++++ Data shown

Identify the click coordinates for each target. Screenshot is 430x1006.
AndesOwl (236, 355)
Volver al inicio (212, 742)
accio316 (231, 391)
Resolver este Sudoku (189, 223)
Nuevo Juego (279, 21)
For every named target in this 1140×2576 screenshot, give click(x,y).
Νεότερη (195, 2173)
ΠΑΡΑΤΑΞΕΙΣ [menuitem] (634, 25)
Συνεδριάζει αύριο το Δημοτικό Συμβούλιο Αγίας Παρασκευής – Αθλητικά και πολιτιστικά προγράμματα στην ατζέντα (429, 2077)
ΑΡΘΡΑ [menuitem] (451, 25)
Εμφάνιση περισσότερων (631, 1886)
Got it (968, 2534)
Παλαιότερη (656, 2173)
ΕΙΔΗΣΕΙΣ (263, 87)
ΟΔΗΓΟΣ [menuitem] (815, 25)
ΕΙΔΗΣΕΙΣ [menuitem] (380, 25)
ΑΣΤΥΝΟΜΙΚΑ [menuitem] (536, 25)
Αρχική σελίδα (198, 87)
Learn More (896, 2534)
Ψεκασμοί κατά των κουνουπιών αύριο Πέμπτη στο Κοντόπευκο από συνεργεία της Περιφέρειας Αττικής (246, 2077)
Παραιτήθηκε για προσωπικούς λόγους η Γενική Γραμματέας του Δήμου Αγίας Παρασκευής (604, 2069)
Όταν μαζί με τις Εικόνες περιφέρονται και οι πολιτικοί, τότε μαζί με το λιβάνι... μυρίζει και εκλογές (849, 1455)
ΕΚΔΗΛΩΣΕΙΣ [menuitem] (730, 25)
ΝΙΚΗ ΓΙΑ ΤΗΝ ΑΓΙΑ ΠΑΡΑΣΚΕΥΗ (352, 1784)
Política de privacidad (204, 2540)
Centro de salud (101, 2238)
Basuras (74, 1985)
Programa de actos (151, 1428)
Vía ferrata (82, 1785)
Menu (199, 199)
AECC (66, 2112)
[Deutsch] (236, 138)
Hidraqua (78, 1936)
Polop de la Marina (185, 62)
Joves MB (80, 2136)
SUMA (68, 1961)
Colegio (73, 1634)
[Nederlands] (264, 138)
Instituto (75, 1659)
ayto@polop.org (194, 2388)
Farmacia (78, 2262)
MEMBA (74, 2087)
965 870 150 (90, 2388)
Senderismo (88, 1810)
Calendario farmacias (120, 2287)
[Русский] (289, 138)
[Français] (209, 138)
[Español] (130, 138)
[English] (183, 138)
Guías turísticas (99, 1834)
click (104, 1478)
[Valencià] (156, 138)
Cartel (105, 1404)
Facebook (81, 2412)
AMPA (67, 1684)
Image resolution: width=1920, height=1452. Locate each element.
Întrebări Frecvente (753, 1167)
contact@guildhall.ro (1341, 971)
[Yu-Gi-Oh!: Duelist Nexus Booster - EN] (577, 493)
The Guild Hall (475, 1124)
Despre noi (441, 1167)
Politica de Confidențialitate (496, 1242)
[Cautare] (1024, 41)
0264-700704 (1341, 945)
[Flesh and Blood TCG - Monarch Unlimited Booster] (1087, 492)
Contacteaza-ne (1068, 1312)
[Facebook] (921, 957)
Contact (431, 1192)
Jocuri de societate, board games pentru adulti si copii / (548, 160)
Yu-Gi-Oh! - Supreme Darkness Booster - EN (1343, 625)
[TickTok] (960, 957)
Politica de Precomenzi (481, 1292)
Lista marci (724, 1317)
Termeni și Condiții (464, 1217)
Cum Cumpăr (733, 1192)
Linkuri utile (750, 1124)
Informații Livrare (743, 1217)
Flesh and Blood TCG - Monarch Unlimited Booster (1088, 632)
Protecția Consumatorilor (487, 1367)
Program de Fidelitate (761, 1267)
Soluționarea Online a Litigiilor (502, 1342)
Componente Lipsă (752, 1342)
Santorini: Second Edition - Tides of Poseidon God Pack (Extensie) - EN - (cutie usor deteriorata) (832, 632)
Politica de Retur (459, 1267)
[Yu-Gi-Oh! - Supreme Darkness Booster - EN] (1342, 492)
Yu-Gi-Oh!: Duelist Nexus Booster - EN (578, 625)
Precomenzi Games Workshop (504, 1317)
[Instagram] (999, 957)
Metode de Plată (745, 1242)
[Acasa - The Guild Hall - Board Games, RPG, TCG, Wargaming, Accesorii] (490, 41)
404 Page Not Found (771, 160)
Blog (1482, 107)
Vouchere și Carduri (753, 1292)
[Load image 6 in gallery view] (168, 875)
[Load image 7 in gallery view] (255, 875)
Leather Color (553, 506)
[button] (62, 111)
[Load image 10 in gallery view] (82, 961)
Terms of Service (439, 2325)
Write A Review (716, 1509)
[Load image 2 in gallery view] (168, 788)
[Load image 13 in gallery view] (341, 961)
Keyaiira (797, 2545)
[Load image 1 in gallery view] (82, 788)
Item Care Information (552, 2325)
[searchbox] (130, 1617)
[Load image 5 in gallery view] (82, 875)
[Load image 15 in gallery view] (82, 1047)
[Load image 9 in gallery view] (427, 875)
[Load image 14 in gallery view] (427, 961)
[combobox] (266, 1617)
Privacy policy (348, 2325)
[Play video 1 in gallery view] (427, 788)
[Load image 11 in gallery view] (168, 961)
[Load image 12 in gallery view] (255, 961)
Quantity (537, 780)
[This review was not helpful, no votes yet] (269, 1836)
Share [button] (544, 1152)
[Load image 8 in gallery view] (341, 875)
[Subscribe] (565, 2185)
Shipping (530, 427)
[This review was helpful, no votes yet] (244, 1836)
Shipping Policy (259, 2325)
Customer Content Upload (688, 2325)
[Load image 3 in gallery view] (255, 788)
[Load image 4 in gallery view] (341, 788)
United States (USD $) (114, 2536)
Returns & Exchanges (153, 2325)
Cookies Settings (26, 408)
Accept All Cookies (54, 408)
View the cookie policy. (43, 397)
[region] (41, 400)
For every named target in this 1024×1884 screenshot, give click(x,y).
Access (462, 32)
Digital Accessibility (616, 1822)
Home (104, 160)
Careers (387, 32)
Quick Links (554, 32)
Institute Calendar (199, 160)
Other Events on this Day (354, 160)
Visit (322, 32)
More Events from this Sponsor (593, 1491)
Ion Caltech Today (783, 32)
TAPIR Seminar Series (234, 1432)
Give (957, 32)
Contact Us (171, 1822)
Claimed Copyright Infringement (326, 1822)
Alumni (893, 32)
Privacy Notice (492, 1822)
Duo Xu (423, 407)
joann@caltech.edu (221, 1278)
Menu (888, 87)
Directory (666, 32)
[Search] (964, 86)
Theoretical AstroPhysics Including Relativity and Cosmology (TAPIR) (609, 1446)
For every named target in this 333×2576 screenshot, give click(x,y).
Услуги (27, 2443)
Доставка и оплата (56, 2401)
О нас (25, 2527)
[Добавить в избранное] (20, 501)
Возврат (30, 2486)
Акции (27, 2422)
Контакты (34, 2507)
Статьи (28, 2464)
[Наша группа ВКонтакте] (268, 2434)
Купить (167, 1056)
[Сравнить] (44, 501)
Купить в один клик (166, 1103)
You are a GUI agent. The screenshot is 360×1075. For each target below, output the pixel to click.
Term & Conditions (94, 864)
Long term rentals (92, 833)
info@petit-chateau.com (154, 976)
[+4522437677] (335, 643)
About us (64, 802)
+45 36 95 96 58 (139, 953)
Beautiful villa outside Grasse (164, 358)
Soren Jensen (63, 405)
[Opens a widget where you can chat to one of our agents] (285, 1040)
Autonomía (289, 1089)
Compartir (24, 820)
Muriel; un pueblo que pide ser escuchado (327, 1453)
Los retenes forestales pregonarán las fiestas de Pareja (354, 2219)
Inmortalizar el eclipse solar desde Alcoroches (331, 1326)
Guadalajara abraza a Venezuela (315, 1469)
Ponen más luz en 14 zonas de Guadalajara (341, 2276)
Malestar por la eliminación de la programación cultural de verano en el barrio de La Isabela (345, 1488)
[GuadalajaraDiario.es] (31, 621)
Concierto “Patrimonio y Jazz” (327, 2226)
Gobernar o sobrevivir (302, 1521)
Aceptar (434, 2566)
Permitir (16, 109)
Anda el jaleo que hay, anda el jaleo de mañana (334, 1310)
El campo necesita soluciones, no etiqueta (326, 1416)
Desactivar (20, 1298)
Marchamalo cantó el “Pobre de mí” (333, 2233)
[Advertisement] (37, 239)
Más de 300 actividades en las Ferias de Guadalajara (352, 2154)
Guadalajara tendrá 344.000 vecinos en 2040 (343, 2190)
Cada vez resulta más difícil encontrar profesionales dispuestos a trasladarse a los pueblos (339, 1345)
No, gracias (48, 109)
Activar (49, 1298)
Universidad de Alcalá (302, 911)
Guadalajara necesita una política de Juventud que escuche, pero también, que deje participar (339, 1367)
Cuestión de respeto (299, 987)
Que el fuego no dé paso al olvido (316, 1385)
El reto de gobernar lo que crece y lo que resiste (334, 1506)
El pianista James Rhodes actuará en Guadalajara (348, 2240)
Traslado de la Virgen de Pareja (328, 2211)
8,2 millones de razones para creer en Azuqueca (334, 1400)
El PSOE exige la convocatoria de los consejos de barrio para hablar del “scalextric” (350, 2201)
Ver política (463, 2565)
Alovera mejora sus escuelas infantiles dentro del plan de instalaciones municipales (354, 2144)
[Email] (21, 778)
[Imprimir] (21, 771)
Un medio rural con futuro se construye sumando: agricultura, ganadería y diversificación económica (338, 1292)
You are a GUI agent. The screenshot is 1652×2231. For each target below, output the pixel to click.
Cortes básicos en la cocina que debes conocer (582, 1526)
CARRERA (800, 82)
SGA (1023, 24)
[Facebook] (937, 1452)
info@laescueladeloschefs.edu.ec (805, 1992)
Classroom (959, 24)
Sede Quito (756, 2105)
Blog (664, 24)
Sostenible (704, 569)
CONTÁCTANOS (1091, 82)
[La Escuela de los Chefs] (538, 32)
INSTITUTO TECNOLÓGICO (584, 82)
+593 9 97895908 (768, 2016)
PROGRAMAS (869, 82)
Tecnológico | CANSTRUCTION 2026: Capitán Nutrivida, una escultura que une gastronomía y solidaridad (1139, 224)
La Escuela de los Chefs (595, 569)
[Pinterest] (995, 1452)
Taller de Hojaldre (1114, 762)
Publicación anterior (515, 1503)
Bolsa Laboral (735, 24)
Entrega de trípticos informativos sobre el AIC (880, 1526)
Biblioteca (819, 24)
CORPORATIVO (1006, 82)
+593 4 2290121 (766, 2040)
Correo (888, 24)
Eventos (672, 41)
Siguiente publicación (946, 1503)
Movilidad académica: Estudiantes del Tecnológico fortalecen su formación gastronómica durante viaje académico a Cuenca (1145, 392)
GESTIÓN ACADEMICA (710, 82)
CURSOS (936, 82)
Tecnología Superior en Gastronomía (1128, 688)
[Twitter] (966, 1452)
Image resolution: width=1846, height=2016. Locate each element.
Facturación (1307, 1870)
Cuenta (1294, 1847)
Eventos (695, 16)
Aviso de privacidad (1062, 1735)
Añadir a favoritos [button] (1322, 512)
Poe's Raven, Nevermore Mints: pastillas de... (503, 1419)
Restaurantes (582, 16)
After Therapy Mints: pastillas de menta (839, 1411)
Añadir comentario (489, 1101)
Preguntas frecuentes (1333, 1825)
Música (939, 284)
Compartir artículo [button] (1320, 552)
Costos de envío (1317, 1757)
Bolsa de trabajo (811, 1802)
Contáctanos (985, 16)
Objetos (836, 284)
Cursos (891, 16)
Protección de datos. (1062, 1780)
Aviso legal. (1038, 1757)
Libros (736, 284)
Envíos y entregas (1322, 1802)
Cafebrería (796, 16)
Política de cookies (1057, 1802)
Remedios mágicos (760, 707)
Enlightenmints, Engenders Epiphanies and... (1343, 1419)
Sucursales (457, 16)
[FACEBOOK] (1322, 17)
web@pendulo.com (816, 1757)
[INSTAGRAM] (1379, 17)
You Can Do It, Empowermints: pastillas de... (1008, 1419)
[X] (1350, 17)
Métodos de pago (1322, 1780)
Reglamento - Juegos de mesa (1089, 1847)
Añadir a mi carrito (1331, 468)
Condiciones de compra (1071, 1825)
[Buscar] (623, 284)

++++++++

■ **Work to complete**: Reproduce, character for character, only the lines of the preceding data that start at the line with "ΝΙΚΗ ΓΙΑ ΤΗΝ ΑΓΙΑ ΠΑΡΑΣΚΕΥΗ (352, 1784)" and end at the line with "Jocuri de societate, board", both included.

■ **Output of the task**:
ΝΙΚΗ ΓΙΑ ΤΗΝ ΑΓΙΑ ΠΑΡΑΣΚΕΥΗ (352, 1784)
Política de privacidad (204, 2540)
Centro de salud (101, 2238)
Basuras (74, 1985)
Programa de actos (151, 1428)
Vía ferrata (82, 1785)
Menu (199, 199)
AECC (66, 2112)
[Deutsch] (236, 138)
Hidraqua (78, 1936)
Polop de la Marina (185, 62)
Joves MB (80, 2136)
SUMA (68, 1961)
Colegio (73, 1634)
[Nederlands] (264, 138)
Instituto (75, 1659)
ayto@polop.org (194, 2388)
Farmacia (78, 2262)
MEMBA (74, 2087)
965 870 150 (90, 2388)
Senderismo (88, 1810)
Calendario farmacias (120, 2287)
[Русский] (289, 138)
[Français] (209, 138)
[Español] (130, 138)
[English] (183, 138)
Guías turísticas (99, 1834)
click (104, 1478)
[Valencià] (156, 138)
Cartel (105, 1404)
Facebook (81, 2412)
AMPA (67, 1684)
Image resolution: width=1920, height=1452. Locate each element.
Întrebări Frecvente (753, 1167)
contact@guildhall.ro (1341, 971)
[Yu-Gi-Oh!: Duelist Nexus Booster - EN] (577, 493)
The Guild Hall (475, 1124)
Despre noi (441, 1167)
Politica de Confidențialitate (496, 1242)
[Cautare] (1024, 41)
0264-700704 (1341, 945)
[Flesh and Blood TCG - Monarch Unlimited Booster] (1087, 492)
Contacteaza-ne (1068, 1312)
[Facebook] (921, 957)
Contact (431, 1192)
Jocuri de societate, board games pentru adulti si copii / (548, 160)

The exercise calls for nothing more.